Entries supplied
:::
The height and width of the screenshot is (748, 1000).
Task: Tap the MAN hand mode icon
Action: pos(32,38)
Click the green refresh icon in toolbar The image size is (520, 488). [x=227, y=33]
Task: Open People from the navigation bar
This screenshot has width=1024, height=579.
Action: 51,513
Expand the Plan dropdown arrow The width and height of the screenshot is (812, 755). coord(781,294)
:::
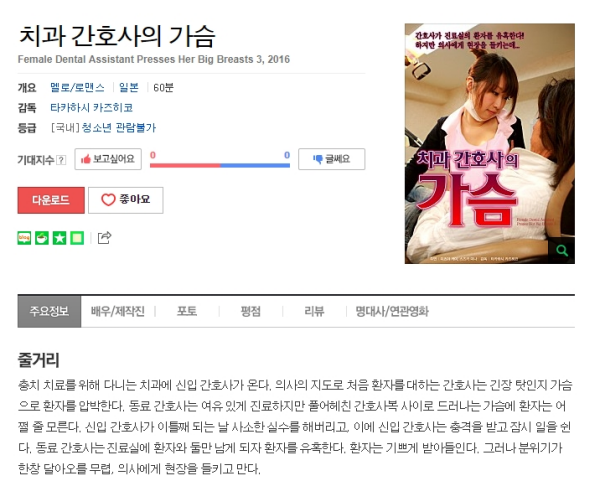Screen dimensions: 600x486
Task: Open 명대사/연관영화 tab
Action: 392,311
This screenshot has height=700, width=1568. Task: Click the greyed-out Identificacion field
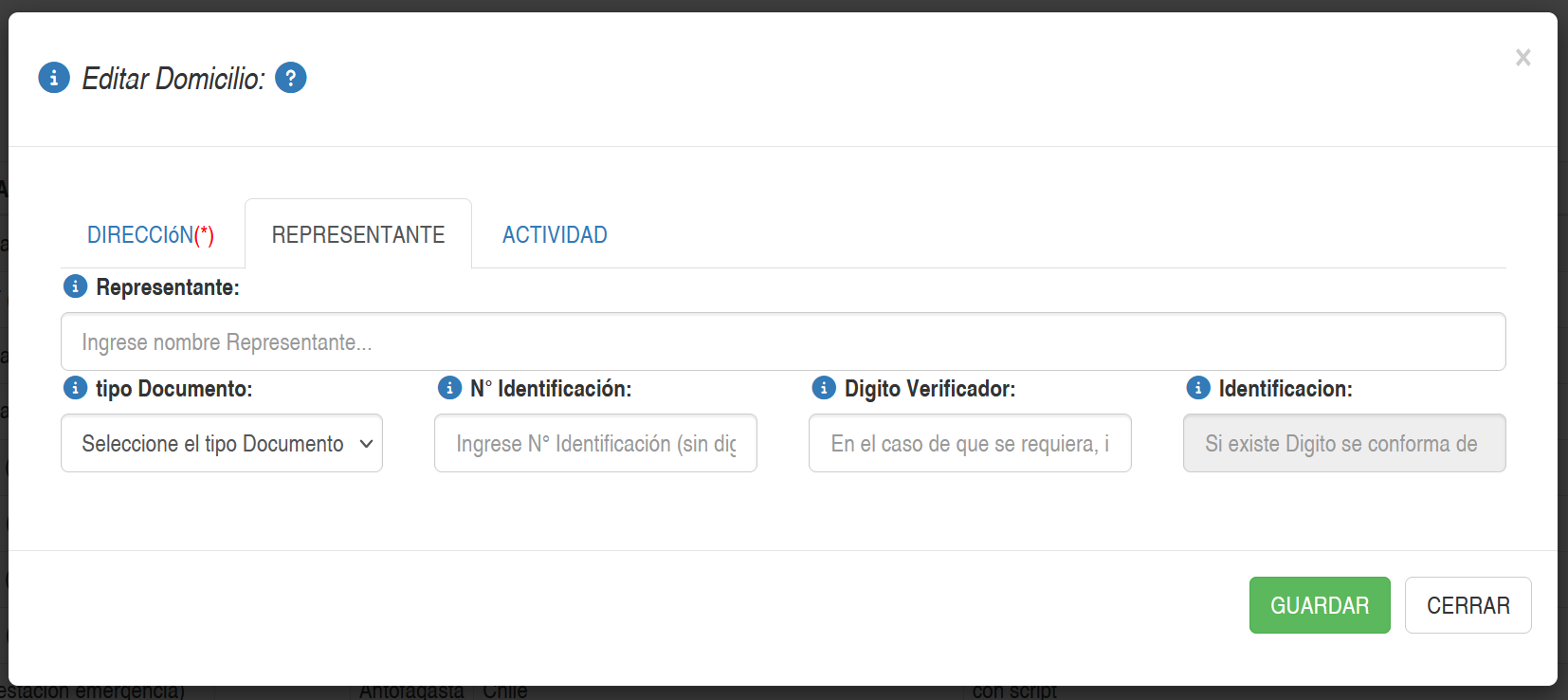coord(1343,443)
:::
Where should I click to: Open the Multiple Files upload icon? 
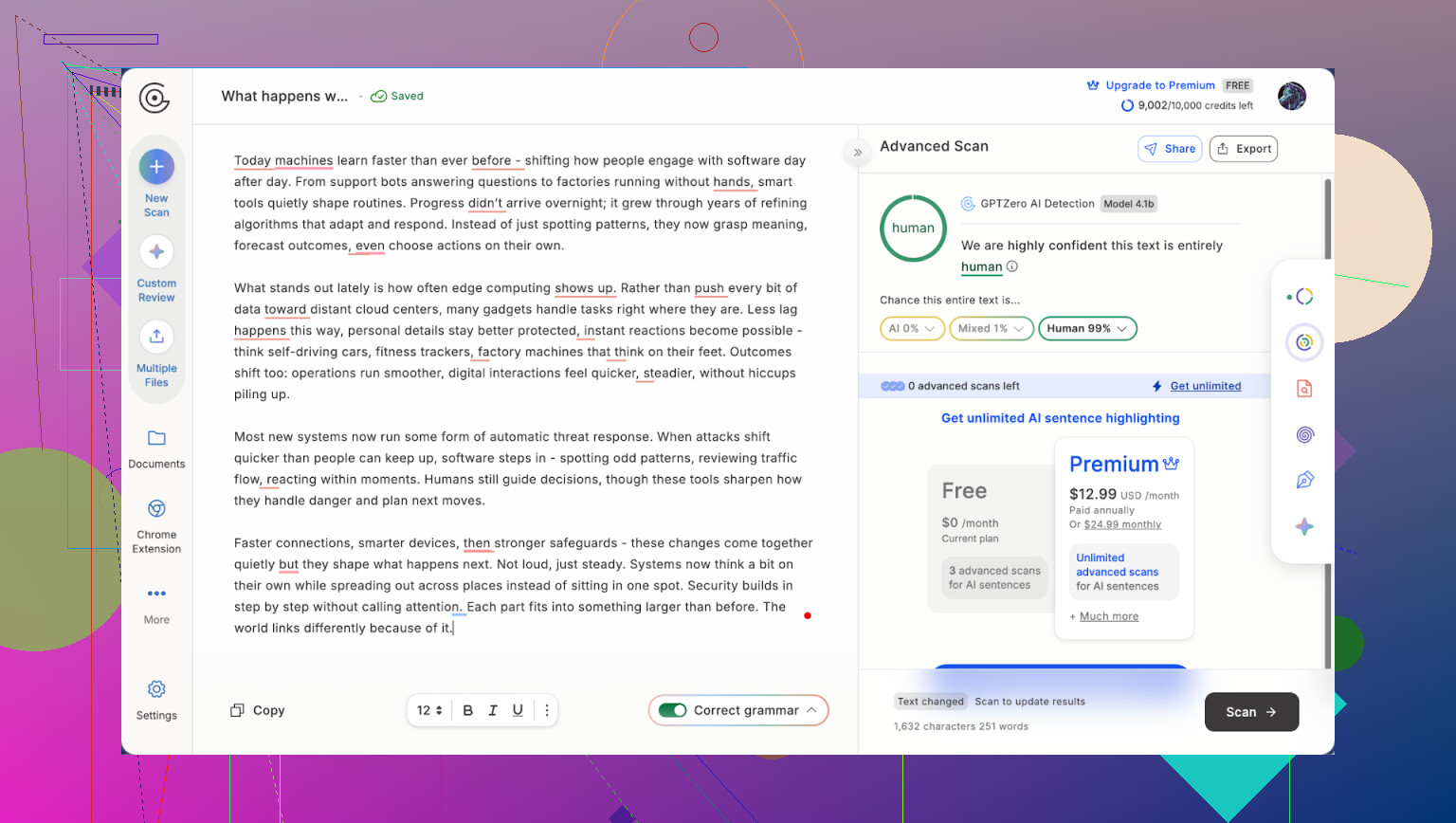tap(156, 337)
:::
What this task involves
Begin at the line that has "Click the green" in the entries above; stop after the line that has "Expand the Plan". Transcribe exactly those lines and no others.

Exercise response
Click the green refresh icon in toolbar The image size is (520, 488). [x=227, y=33]
Task: Open People from the navigation bar
This screenshot has width=1024, height=579.
Action: 51,513
Expand the Plan dropdown arrow The width and height of the screenshot is (812, 755). coord(781,294)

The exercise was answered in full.